Glauben.Leben (6) – Vom Mut zur Pause

Wenn das gemeinsame Osterfest ausfallen muss, sind plötzlich alle gefragt! Im Blog gibt's Stimmen und Anstösse.


Keine öffentlichen Gottesdienste – keine Orgel. Das erlebe ich zum ersten Mal in meinem Leben. Fragen drängen sich auf: Wie wird Ostern sein? Wie wird das für mich als Organistin sein? Schließlich freue ich mich immer sehr auf die Osternacht und den Festgottesdienst am Ostersonntag.
Das Osterfest ist für mich als Christin und als Kirchenmusikerin das größte Fest des Jahres: Palmsonntag, Gründonnerstag, Karfreitag und dann Ostern. Wir gehen dabei durch alle Gefühlslagen (Angst, Unsicherheit, Trauer, aber auch Gemeinschaftserleben, Trost und Freude) und enden im Jubel und Osterlachen: Ha-(haha)-leluja! Wie liebe ich es, dies auf der Orgel auszudrücken.
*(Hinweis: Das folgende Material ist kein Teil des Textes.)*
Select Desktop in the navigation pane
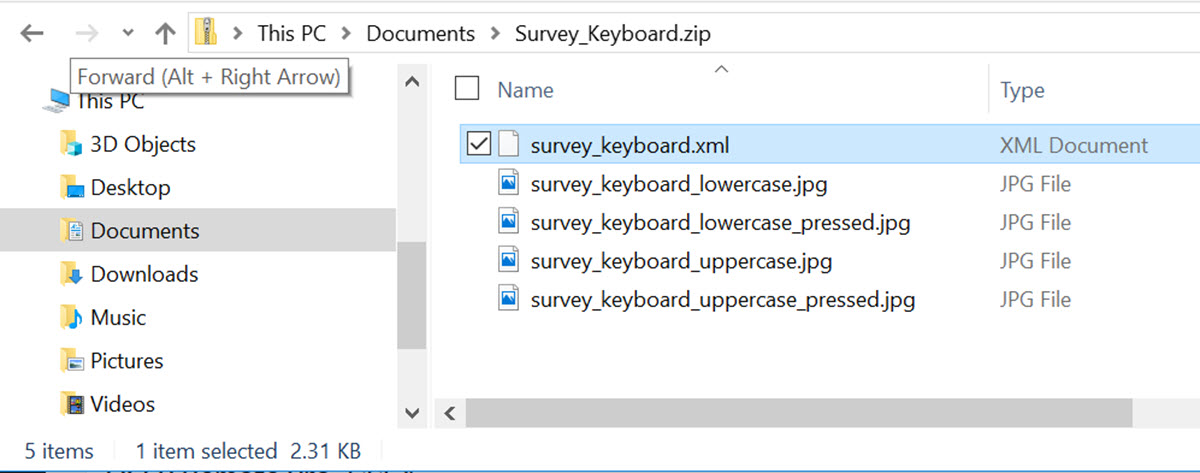1200x473 pixels. [x=130, y=188]
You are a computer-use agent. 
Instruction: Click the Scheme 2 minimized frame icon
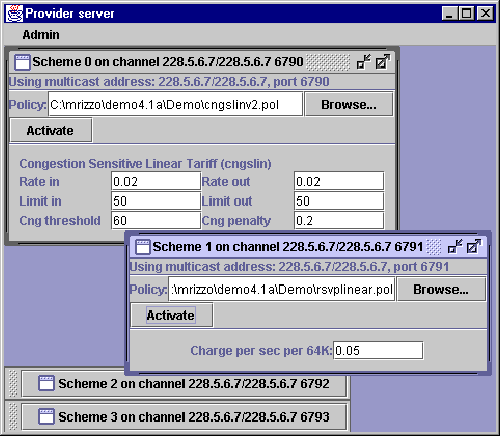pyautogui.click(x=46, y=383)
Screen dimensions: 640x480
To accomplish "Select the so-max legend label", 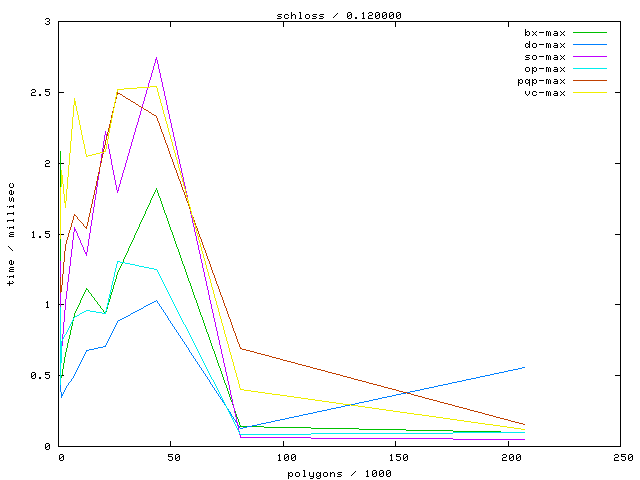I will click(544, 57).
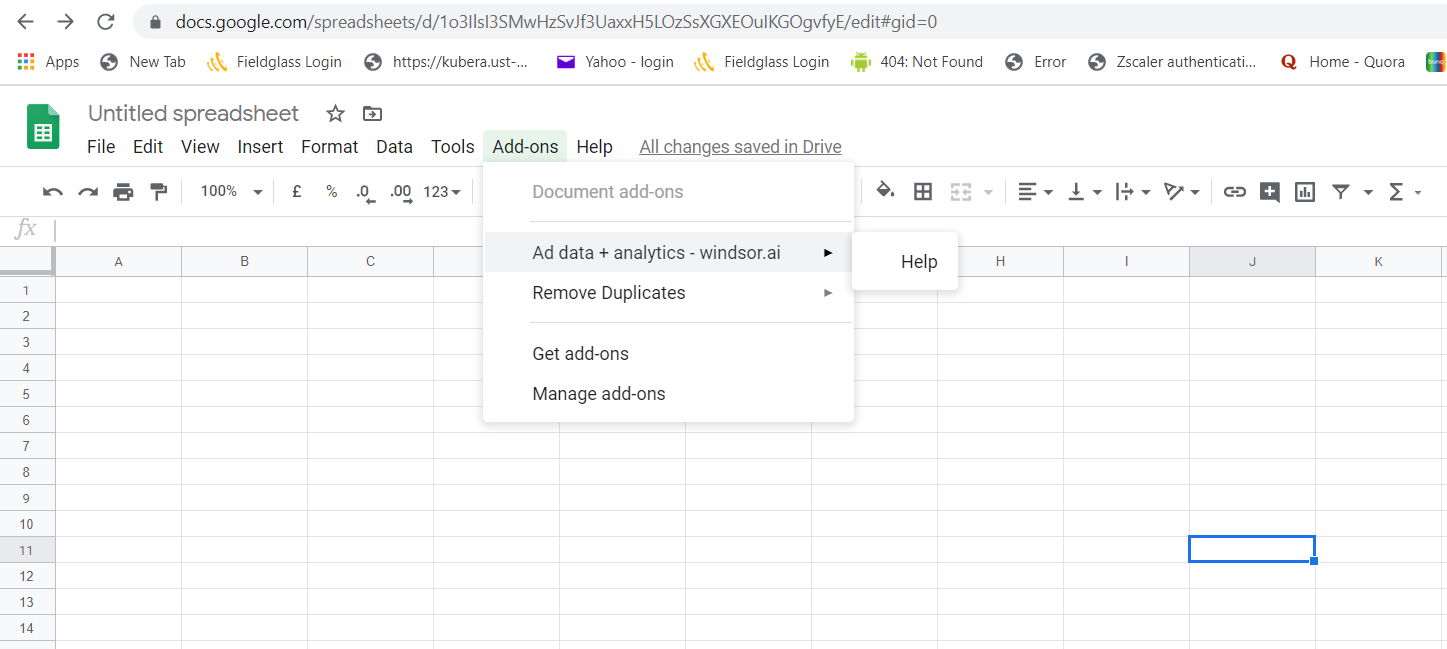Click the move to folder icon
Viewport: 1447px width, 649px height.
(x=372, y=114)
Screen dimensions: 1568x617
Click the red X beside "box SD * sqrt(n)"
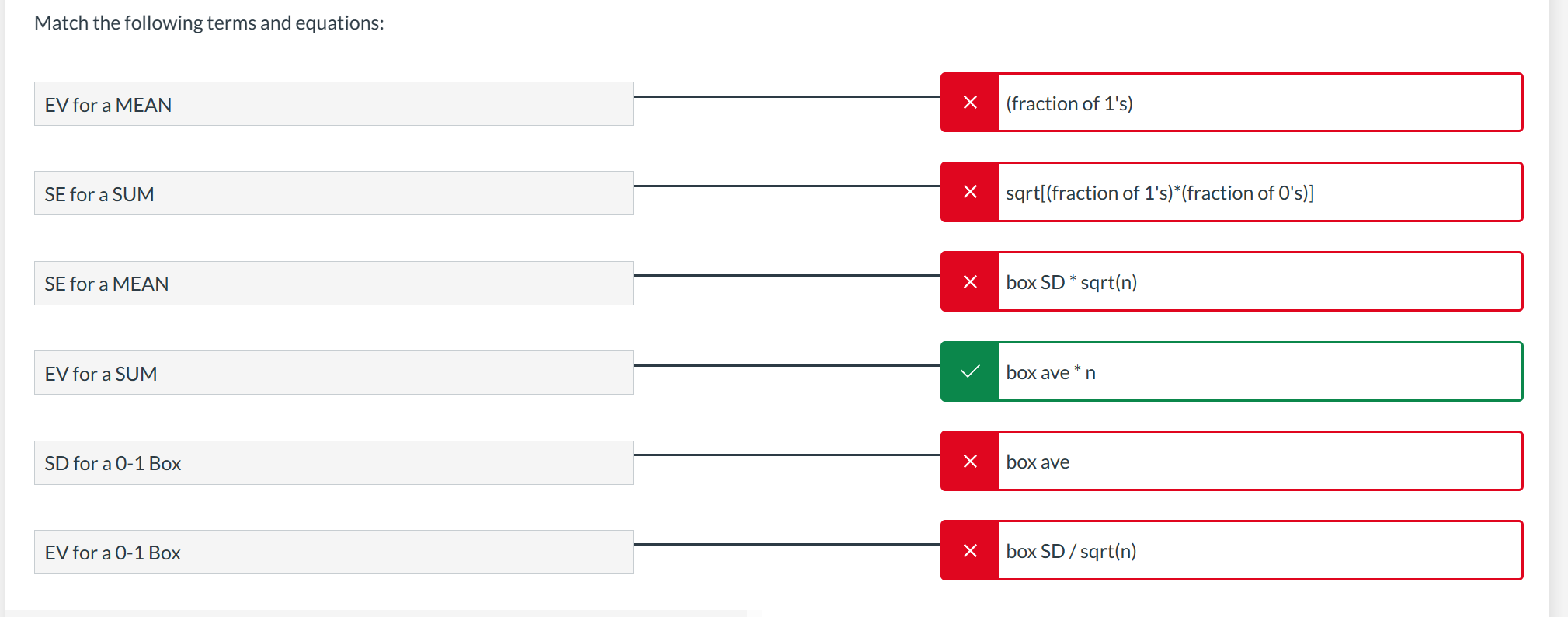969,281
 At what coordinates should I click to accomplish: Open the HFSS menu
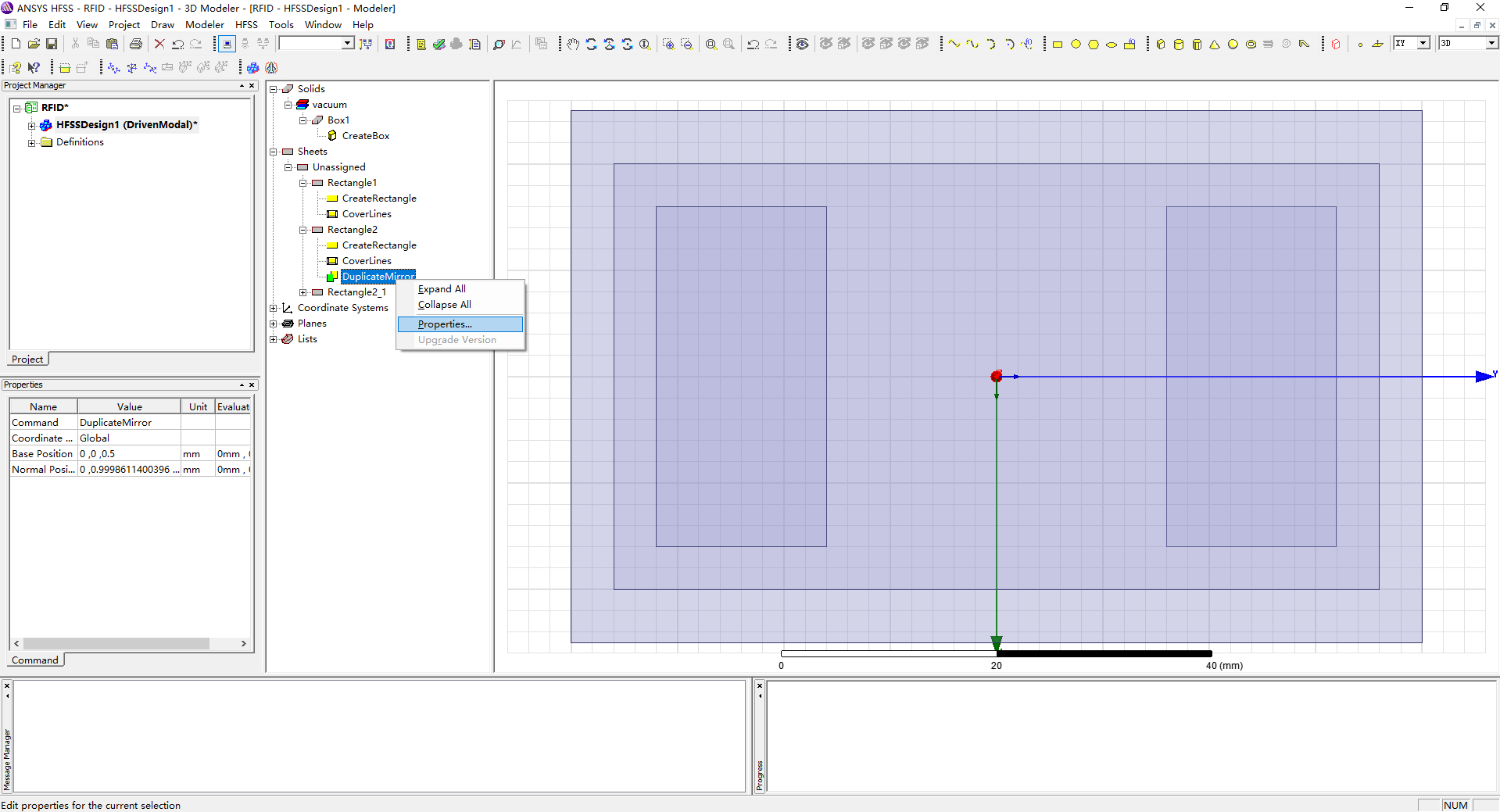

Dieses Jahr wird die Orgel jedoch auch an Ostern schweigen. Ich freue mich darauf, das erste Mal wieder in einem Gemeindegottesdienst die Orgel erklingen zu lassen und den Jubel nachzuholen: Schließlich feiern wir jeden Sonntag Ostern.

In meinem Hauptberuf erlebe ich derzeit ebenfalls eine ungewohnte Stille. Als Psychologin arbeite ich mit beeinträchtigten jungen Menschen in der Berufsvorbereitung und Ausbildung. Wo normalerweise über 100 Menschen die Flure beleben, herrscht jetzt gähnende Leere. Wir halten natürlich Kontakt über Telefon, Internet und Post, doch das ist nicht dasselbe. Ich freue mich auch hier auf das erste persönliche Wiedersehen.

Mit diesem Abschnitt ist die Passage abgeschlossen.